= EXERCISE GOAL =
Rewrite the part of the album review that begins with "The first five" and ends with "slops out notes.", putting "Scandinavians" in place of "Swedes".

Friday, July 7, 2017

Album Review: Corroded - "Defcon Zero"


It’s entirely possible that you may have heard Corroded without ever knowing that it was Corroded.  The band came to some fame after writing some music for the Battlefield series of video games, and once you pop in their new album “Defcon Zero,” the mental links start to get made.

Corroded lives at the intersection of Disturbed, Rob Zombie and Texas Hippie Coalition, an intersection of roads that has found itself mostly populated by tumbleweeds and dust in this new millennium.  There was a time when this straight-ahead, accessible and thumping brand of metal was all too common and all but ruled mainstream alternative radio.  Somewhere along the road there was oversaturation, too many one-offs and one-hit wonders like Drowning Pool and Union Underground, and ultimately a glacially slow, agonizing death at the hands of bands like Puddle of Mudd and P.O.D.

There have been blips of hope that the once proud and downright dominant style may not lay dormant forever.  The Showdown, Meldrum, the early days of Five Finger Death Punch, even Volbeat and PAIN have tapped back into the vein and allowed just enough blood to flow to keep the heartbeat low but detectable.

Corroded, releasing their first album in five years, is helping to keep that heart beating.

The first five songs of “Defcon Zero” by these ambitious Swedes are all capable of burrowing into your brain and demanding that your foot tap their easy beats while you’re working or studying or drinking coffee or whatever.  Each one may not seem like an aggressive earwig when you first hear it, but allow your brain to settle and don’t be shocked when the riffs and hook-laden choruses come flooding back.

The record begins with “Carry Me My Tired Bones,” which plays into a lot of stereotypes of melodic metal, but executes them well and proves why they’re stereotypes.  There’s a gentle, fragile acoustic opening that flits along for almost a minute until the first signs of a dark-clouded riff loom in the background, eventually overtaking the melody with driving percussion and a muddy guitar sludge that slops out notes.

Jumping past the next two cuts (only for time, not because they’re not worthy of comment,) we land on “Fall of a Nation.”  The song is the album’s battery, even among an album of batteries.  The action is nonstop, the vocals of the chorus are delivered with a wry precision that recalls an amalgam of several different familiar vocalists, and we hear throughout the track a slow double kick which does not seek to blow us away with tempo, but instead provides the song an intelligible and infectious heartbeat.  The medium-paced double kick is an often-overlooked tool in the metal arsenal, seemingly mastered and employed only by Overkill, though now Corroded demonstrates that they also understand its value.

= LISTED ENTRIES =
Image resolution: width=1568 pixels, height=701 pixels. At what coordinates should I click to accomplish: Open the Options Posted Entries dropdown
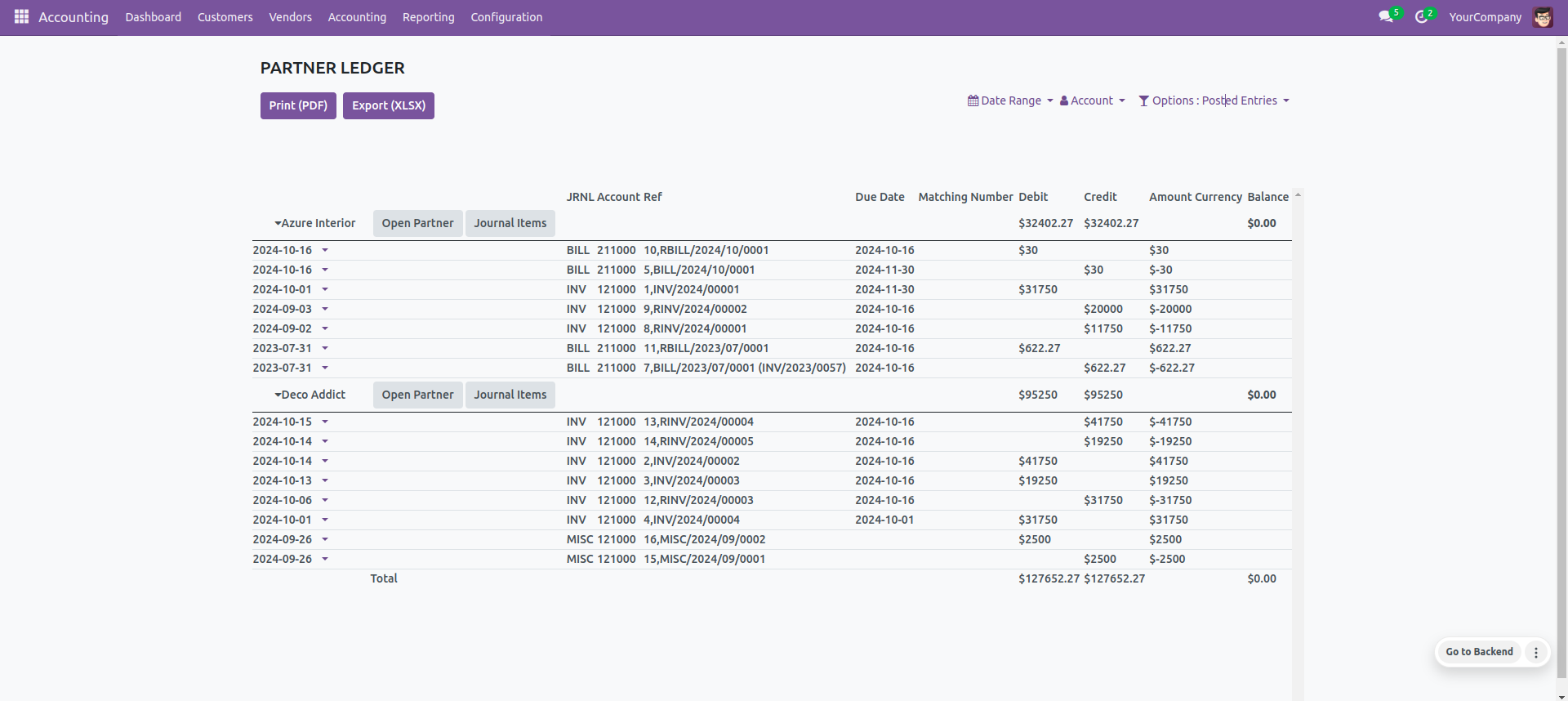1214,100
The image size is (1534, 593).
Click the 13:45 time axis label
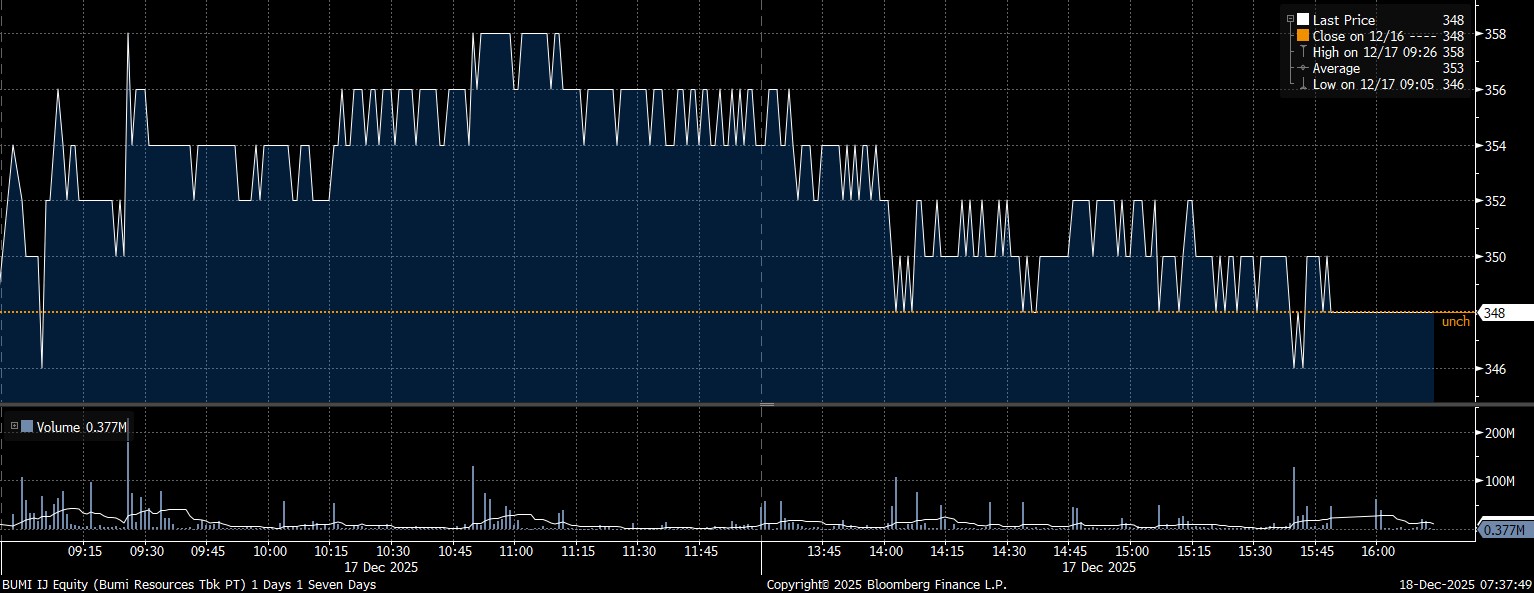click(824, 551)
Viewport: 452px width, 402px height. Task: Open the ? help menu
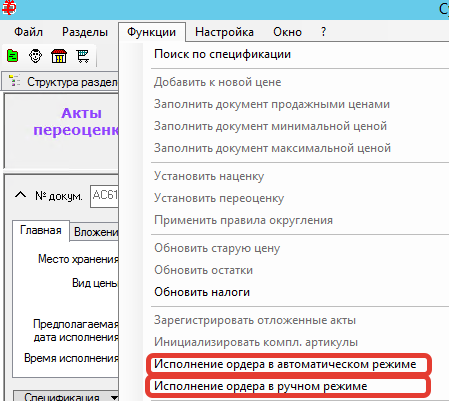[323, 32]
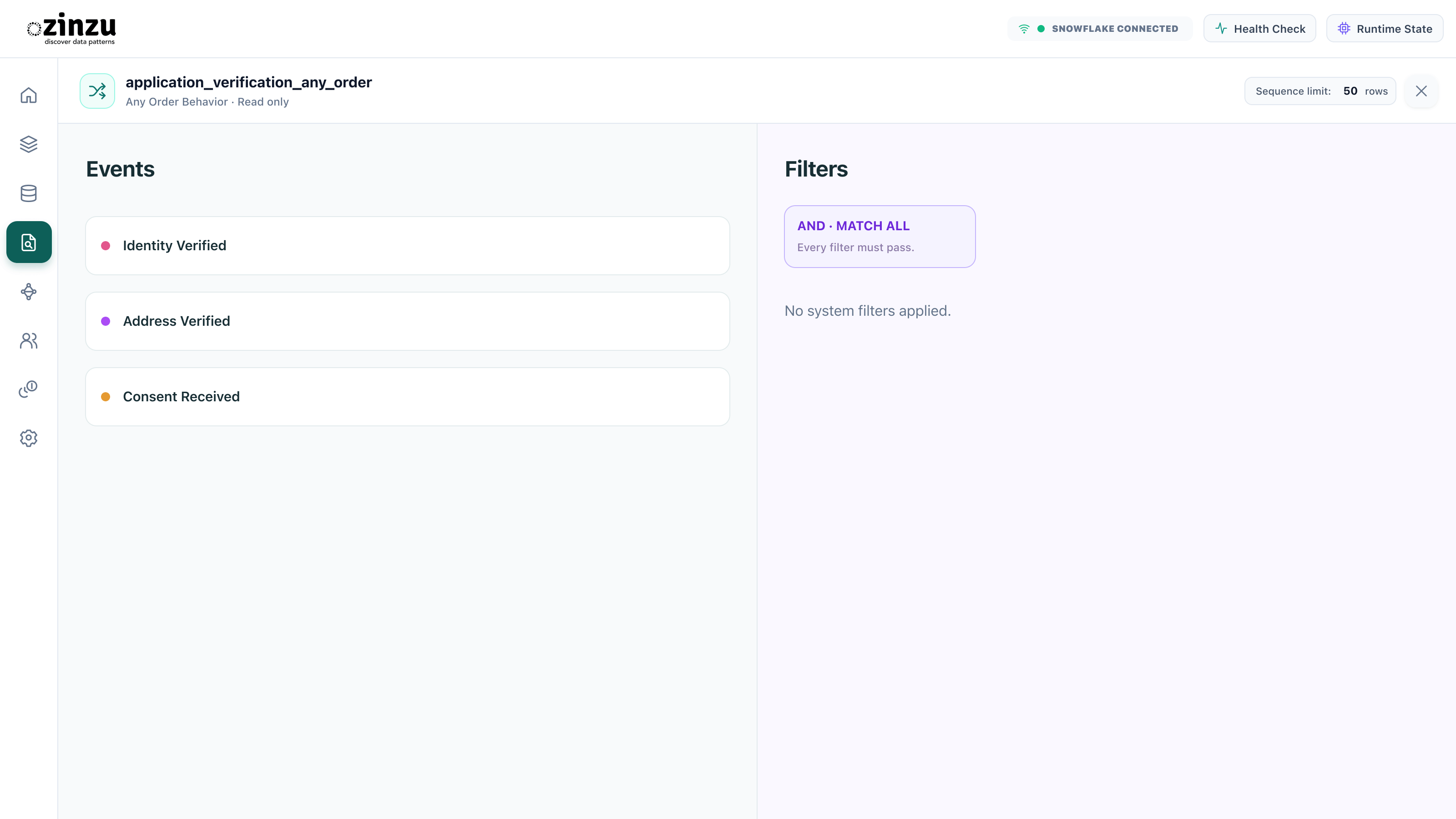Select the alert info sidebar icon
This screenshot has width=1456, height=819.
[28, 389]

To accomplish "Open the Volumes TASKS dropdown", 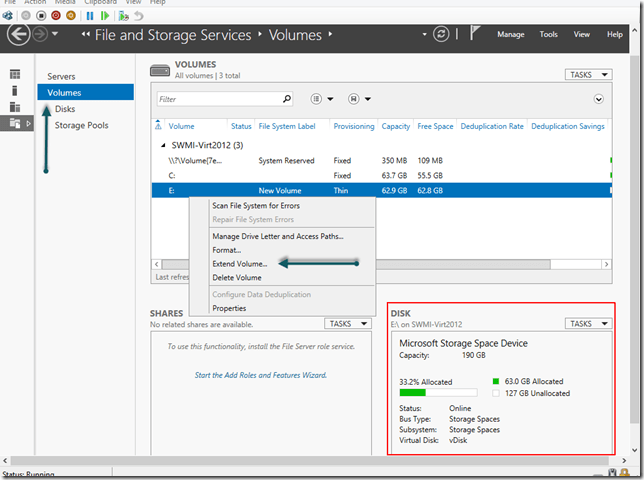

= ANSWER BELOW =
The first five songs of “Defcon Zero” by these ambitious Scandinavians are all capable of burrowing into your brain and demanding that your foot tap their easy beats while you’re working or studying or drinking coffee or whatever.  Each one may not seem like an aggressive earwig when you first hear it, but allow your brain to settle and don’t be shocked when the riffs and hook-laden choruses come flooding back.

The record begins with “Carry Me My Tired Bones,” which plays into a lot of stereotypes of melodic metal, but executes them well and proves why they’re stereotypes.  There’s a gentle, fragile acoustic opening that flits along for almost a minute until the first signs of a dark-clouded riff loom in the background, eventually overtaking the melody with driving percussion and a muddy guitar sludge that slops out notes.